### Reading text
=-=-=

I’ll never forget one of my tasks at my first “career” job. It was a work term at a PR firm, where I assisted with media relations for clients, among other things. I would draft a press release or media advisory, send it to a long list of media contacts, and then make follow-up calls two days later. Oh, the dreaded “follow-up calls”… they weren’t so bad when pitching something exciting or newsworthy, but even as a mid-20-something student in her first job, I knew when something wasn’t newsworthy… and still had to call a long media list asking if they were interested in the “news” I sent. I can still hear the “please don’t pick up, please don’t pick up” running through my head.
At this point in my career, I choose most of the news and story pitches I send to media, and they are ideas I am pretty confident they, and their audience, might be interested in. The great thing about media relations is that it’s extremely cost effective with high ROI for clients (when it’s newsworthy).
Here are six things I’ve learned over the past several years of working as the “media contact” for various clients and organizations.

=-=-=

Dataset entries
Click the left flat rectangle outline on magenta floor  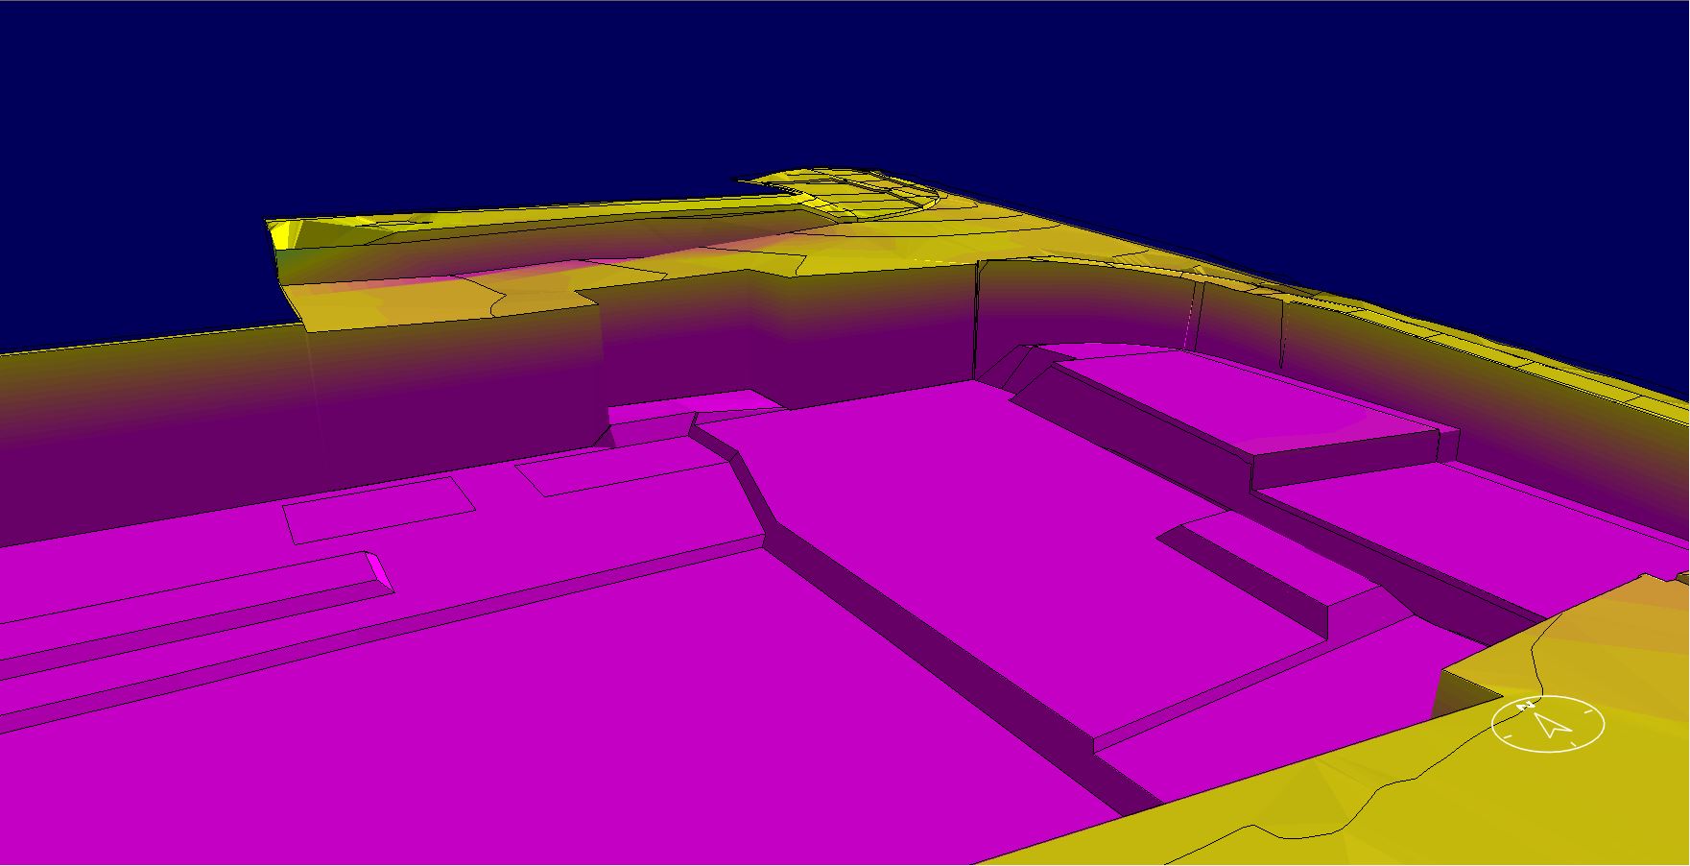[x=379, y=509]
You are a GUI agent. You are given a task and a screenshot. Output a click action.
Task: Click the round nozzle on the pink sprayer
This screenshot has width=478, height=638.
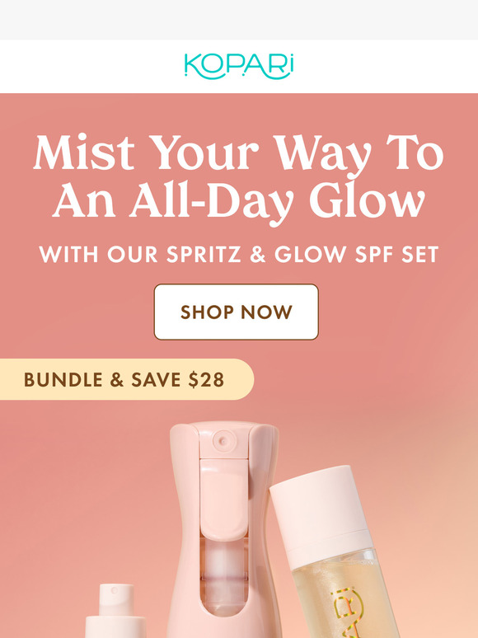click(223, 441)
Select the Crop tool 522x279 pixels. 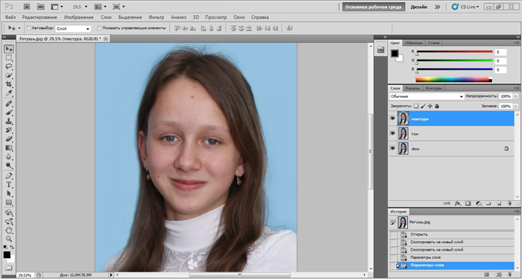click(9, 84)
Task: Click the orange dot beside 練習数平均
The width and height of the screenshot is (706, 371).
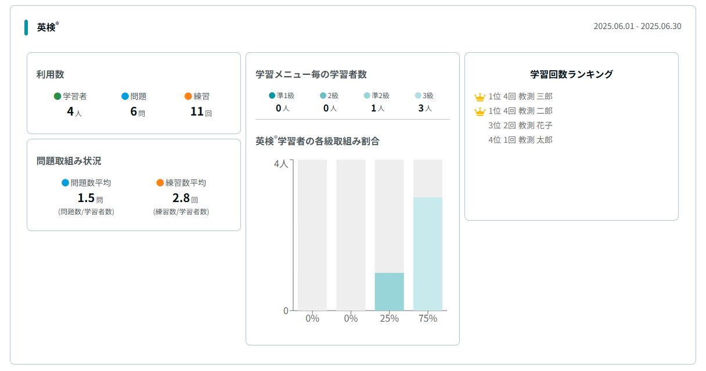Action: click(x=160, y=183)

=-=-=

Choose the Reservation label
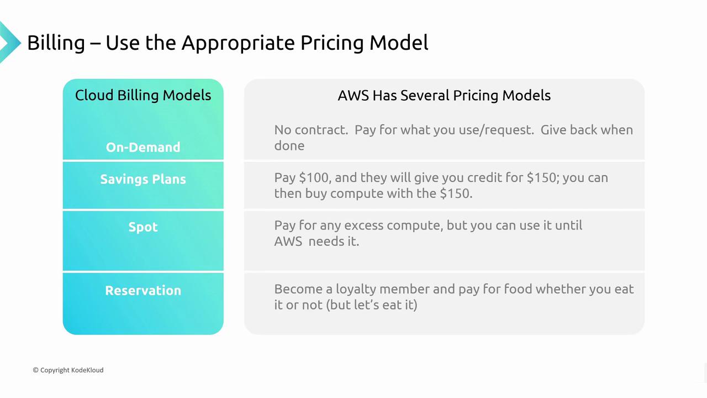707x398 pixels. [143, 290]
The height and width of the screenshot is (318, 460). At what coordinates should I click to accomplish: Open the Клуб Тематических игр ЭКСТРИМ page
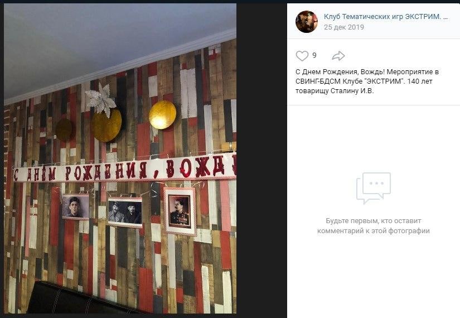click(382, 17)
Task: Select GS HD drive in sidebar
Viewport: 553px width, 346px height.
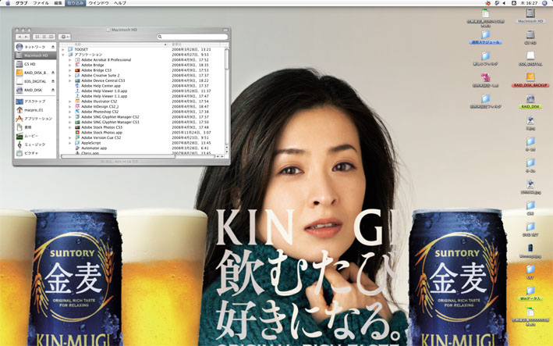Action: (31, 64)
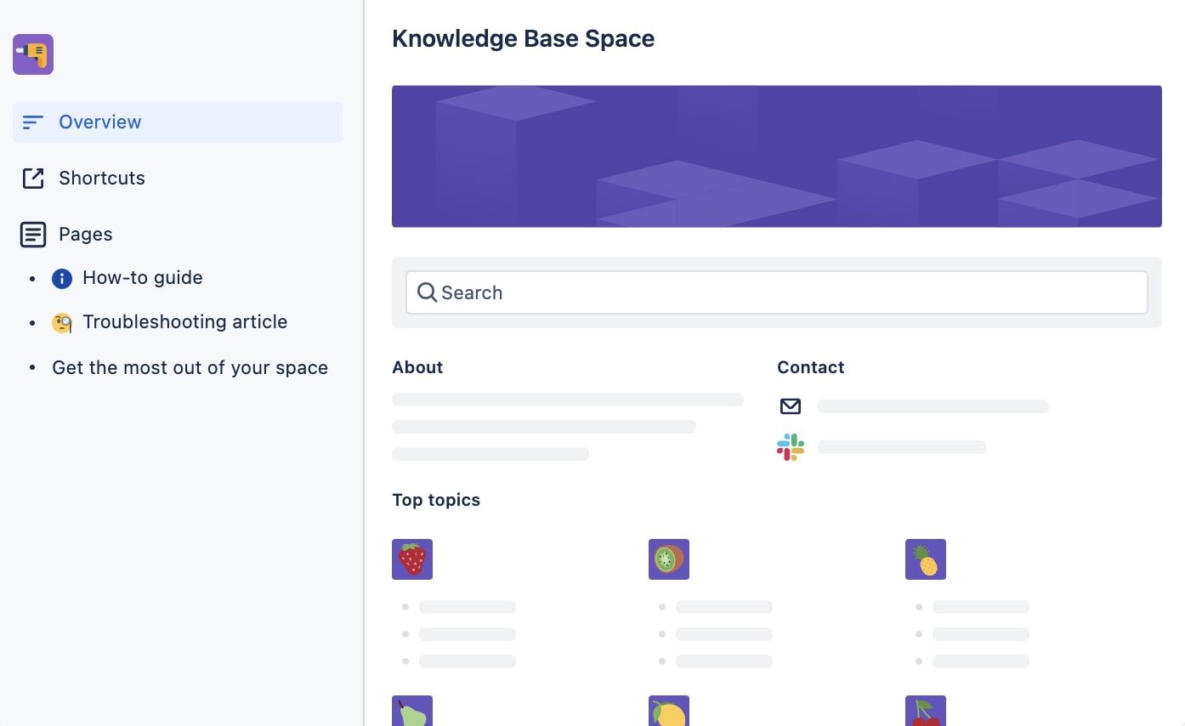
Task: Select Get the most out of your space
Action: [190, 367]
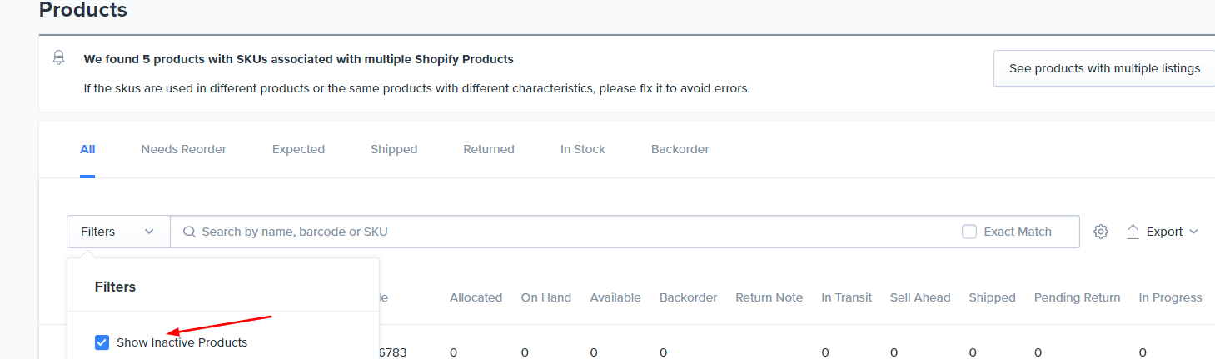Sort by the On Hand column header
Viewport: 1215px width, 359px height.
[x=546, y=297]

=-=-=

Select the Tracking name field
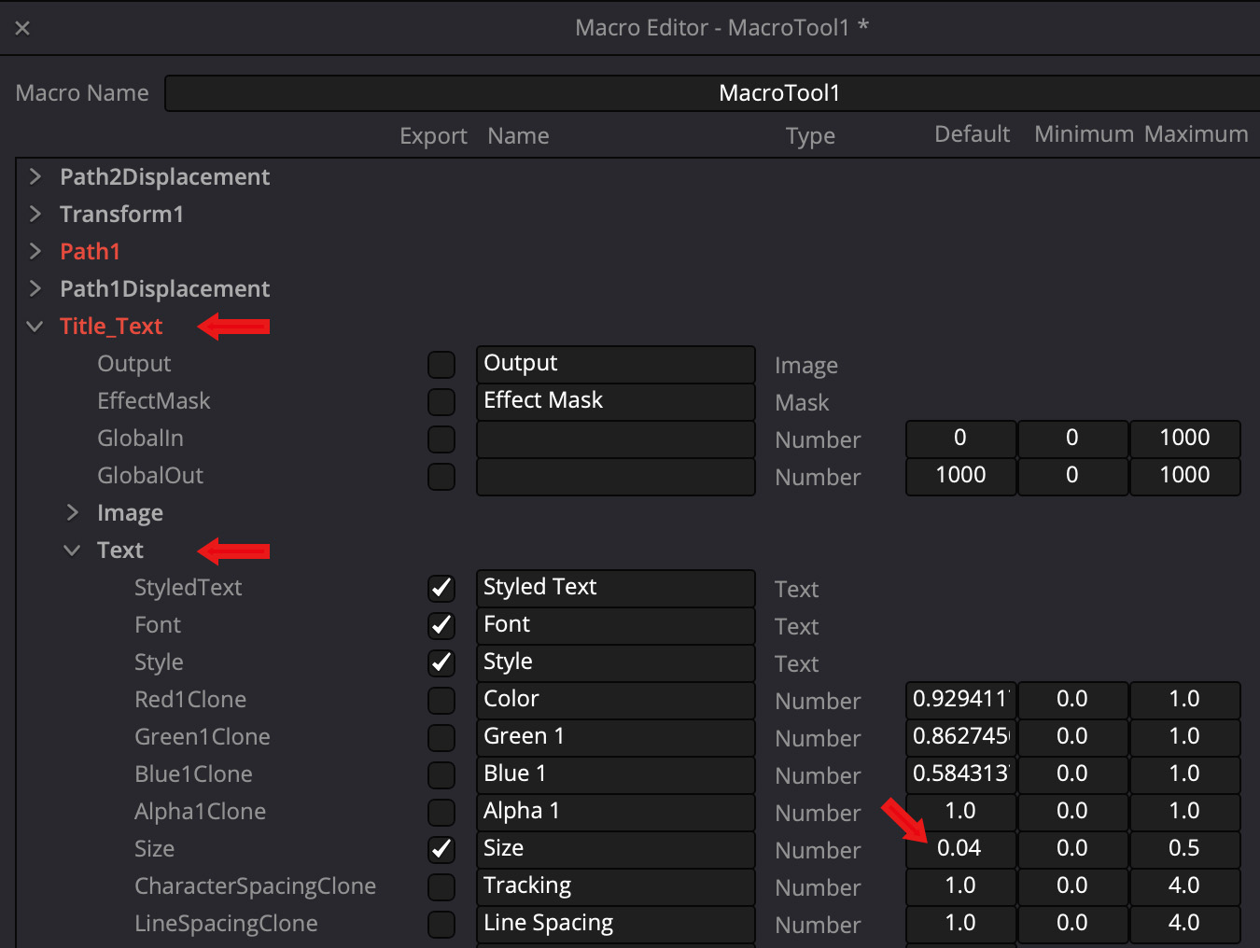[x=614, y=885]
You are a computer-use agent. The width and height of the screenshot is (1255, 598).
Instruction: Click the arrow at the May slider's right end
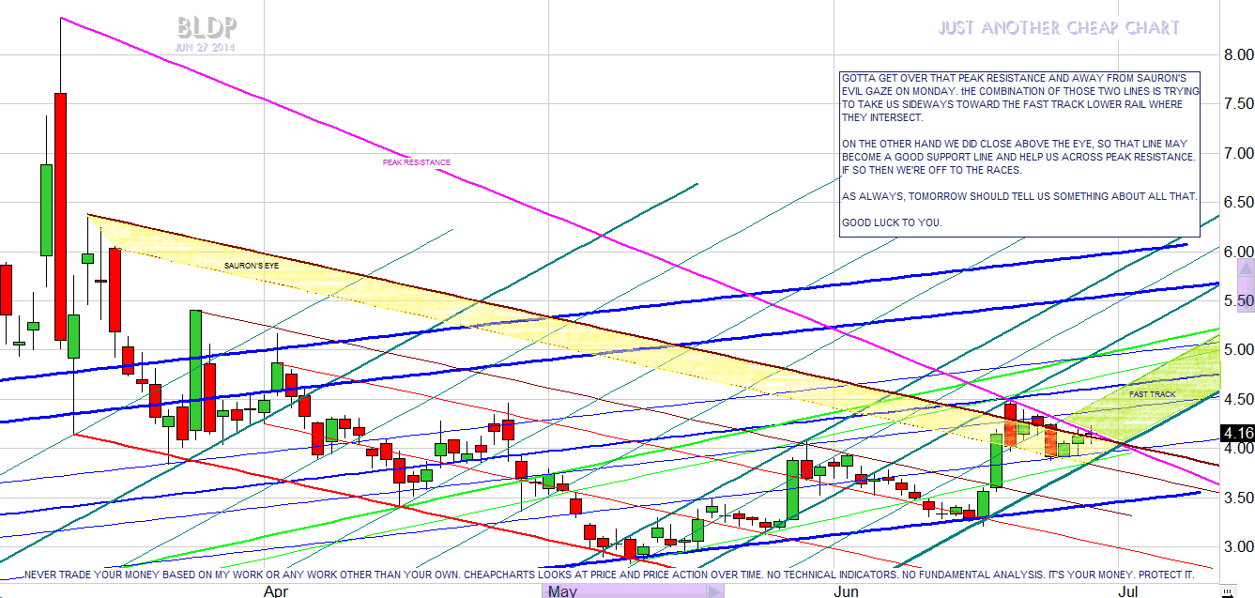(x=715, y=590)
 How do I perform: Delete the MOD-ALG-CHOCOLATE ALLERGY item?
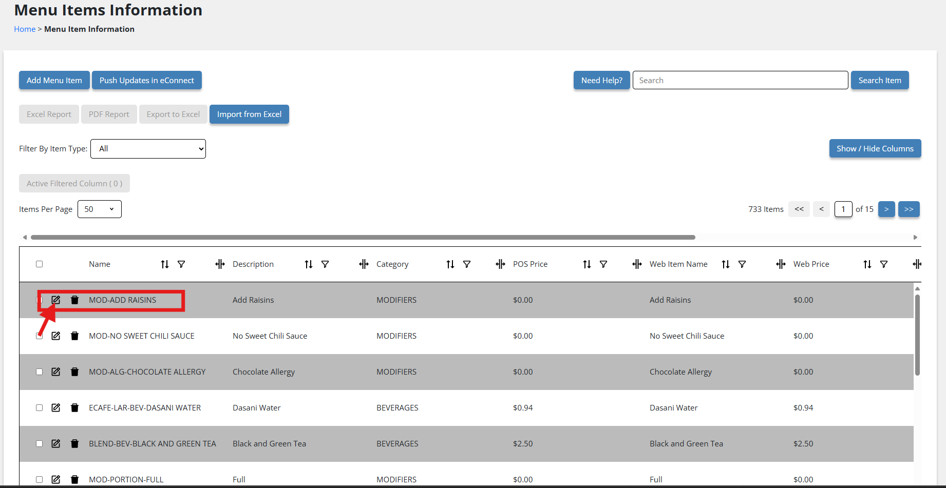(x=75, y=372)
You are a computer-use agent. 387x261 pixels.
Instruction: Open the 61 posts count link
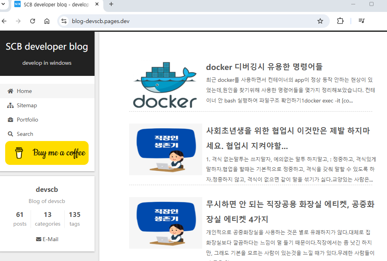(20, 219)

=-=-=

### Questions on the material
[a] Reproduce everything in the piece on media relations above, from "I’ll never forget" down to "through my head.".
[b] Based on the piece on media relations, answer yes or no to each statement and quote the words that decide it: (i) The work term was at a PR firm. (ii) The follow-up calls were made a week after the release was sent. (iii) Media relations is described as costly for clients.

### Answers
[a]
I’ll never forget one of my tasks at my first “career” job. It was a work term at a PR firm, where I assisted with media relations for clients, among other things. I would draft a press release or media advisory, send it to a long list of media contacts, and then make follow-up calls two days later. Oh, the dreaded “follow-up calls”… they weren’t so bad when pitching something exciting or newsworthy, but even as a mid-20-something student in her first job, I knew when something wasn’t newsworthy… and still had to call a long media list asking if they were interested in the “news” I sent. I can still hear the “please don’t pick up, please don’t pick up” running through my head.

[b]
(i) Yes: "It was a work term at a PR firm"
(ii) No: "make follow-up calls two days later"
(iii) No: "it’s extremely cost effective with high ROI for clients"